Series A
Invoice2go, the company behind a mobile app for small business owners to manage invoicing and expense tracking, has secured a $35 million investment from Ribbit Capital and Accel Partners. Founded in 2002, Invoice2go is used to manage billions of dollars in invoices each year. The company is based in Australia.
The peer-to-peer Chinese car rental service Uuzuche.com has raised $10 million from Lightspeed China Partners, China Renaissance K2 Partners, and Wang Gang, an angel investor. “Private car sharing platforms like uuzuche.com not only can help to optimize a city’s vehicle resources and help create a well-structured environment, but also can help with the remission of traffic and encouraging greener driving patterns,” said Han Yan, a partner at Lightspeed China Partners through a press release.
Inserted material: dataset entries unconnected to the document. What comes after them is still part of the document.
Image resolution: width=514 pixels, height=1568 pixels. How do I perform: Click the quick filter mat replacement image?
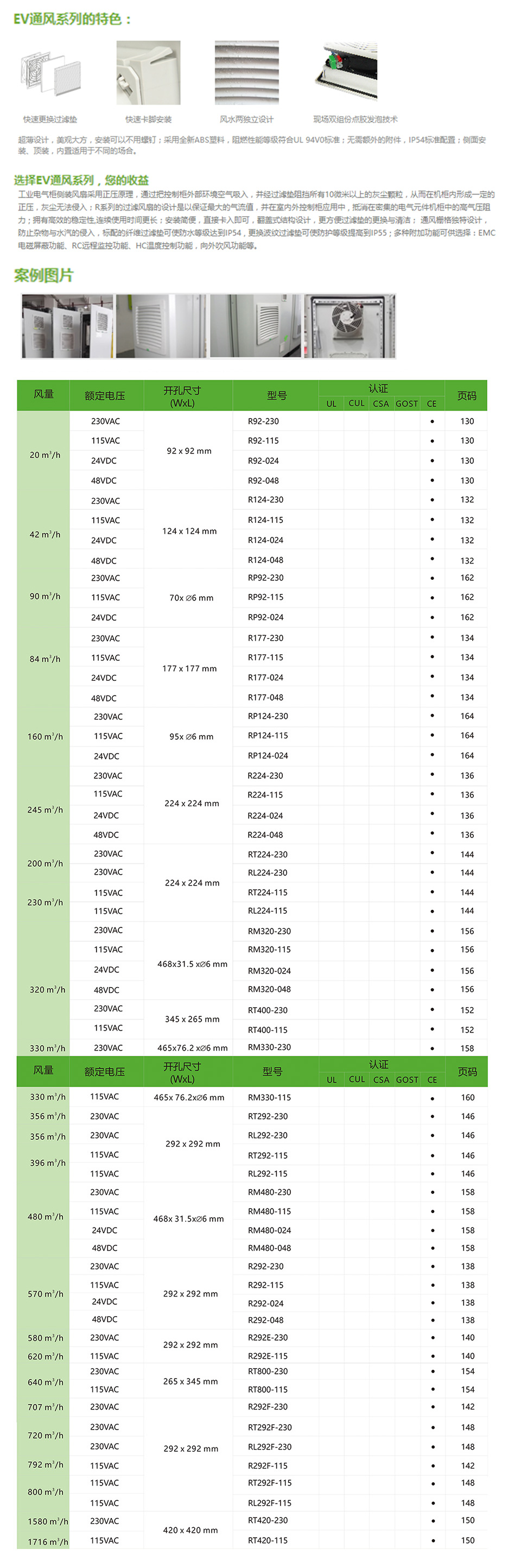click(50, 73)
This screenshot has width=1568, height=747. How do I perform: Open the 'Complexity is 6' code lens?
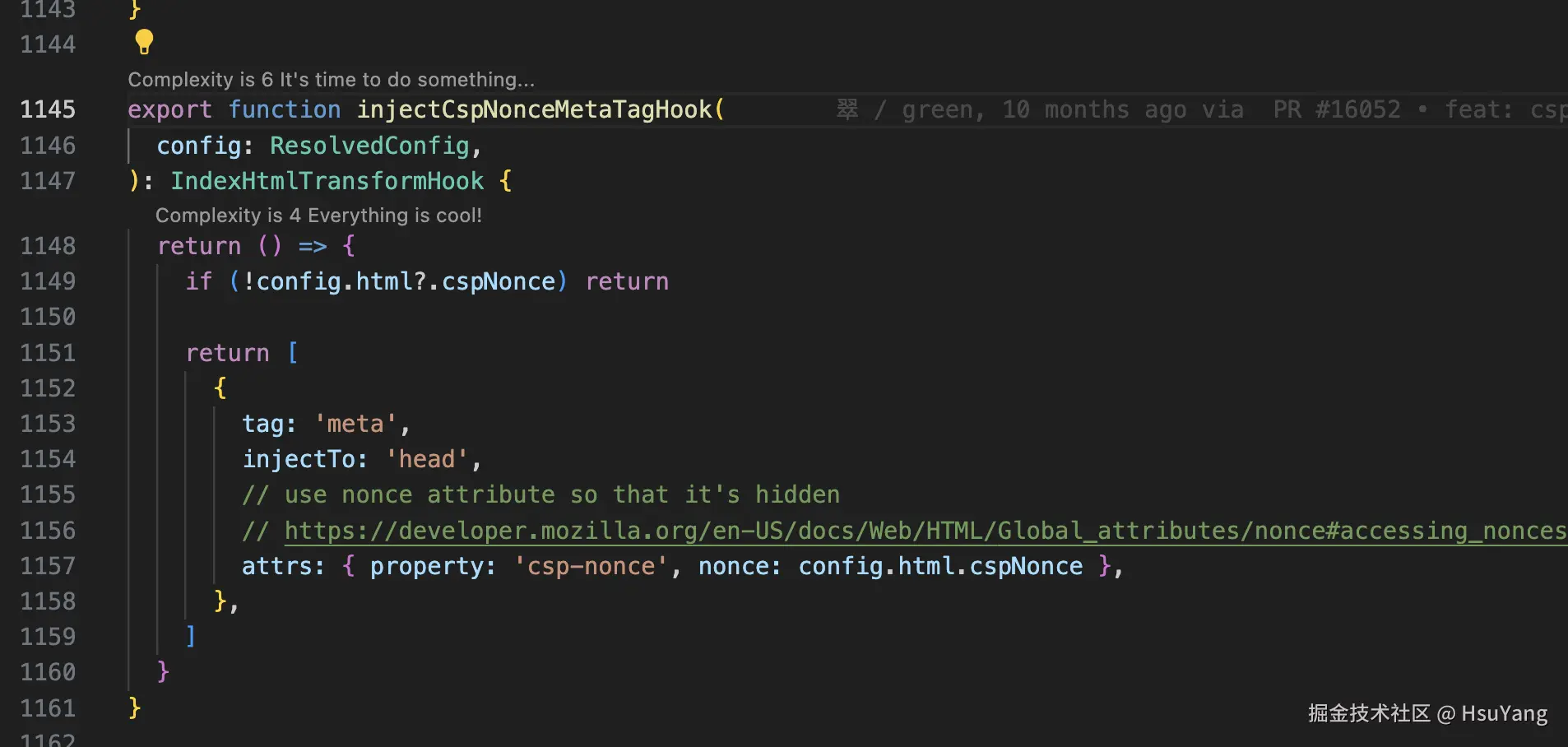331,80
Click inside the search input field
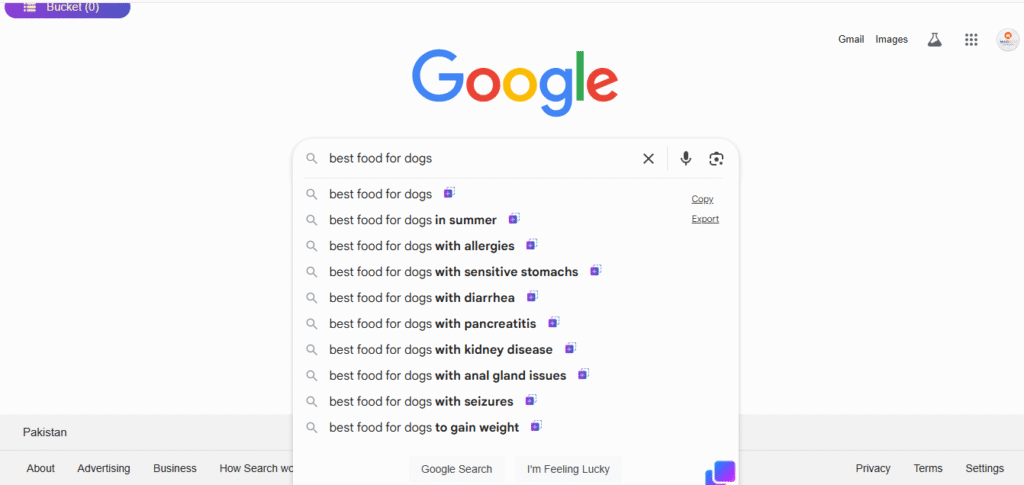The width and height of the screenshot is (1024, 485). click(480, 158)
Jared Leto, Snoop Dogg, and Box CEO Aaron Levie are among the investors in the $13 million Series A round of Robinhood, a fee-free mobile app for trading stocks. The round was led by Index Ventures. “We’re making investing accessible to young people,” co-founder Vlad Tenev told TechCrunch. Robinhood’s seed round involved participation from Andreessen Horowitz.
Series B
Qualtrics, an online survey company based in Provo, UT, has raised a staggering $150 million in Series B funding from Insight Venture Partners and existing backers Sequoia Capital and Accel Partners. Qualtrics has 6,000 enterprise customers, including half of the Fortune 100 and 99 of America’s 100 leading business schools, who collect information from 2.1 million surveys per day on average. With the latest round of financing, Qualtrics joins SurveyMonkey as online survey companies with $1 billion valuations. “All a survey is…[is] a form with an analytics component,” Qualtrics co-founder and CEO Ryan Smith told Businessweek, before adding, “We have the best form.” Founded in 2002, Qualtrics waited ten years before first raising venture funding.
Series C
Udacity, the massively open online courses (MOOCs) platform created by GoogleX Lab founder Sebastian Thrun, has raised $35 million to expand its nanodegree program. Drive Capital, a Columbus, OH-based firm founded by two former Sequoia partners, led the round. It was joined by repeat backers Andreessen Horowitz, Charles River Ventures, Peter Levine, and George Zachary, with additional participation coming from media, HR, and investment firms from Germany, Japan, and Brazil respectively. The company announced its nanodegree program, which provides job-specific training crafted by employers for $400 a month, through a partnership with AT&T earlier this year. Udacity classes are taught by industry professionals and focus on computer programming skills in particular. Thrun and his company are targeting underemployed 24-34 year olds, but some fear that the model represents an attack on the traditional four-year American collegiate system.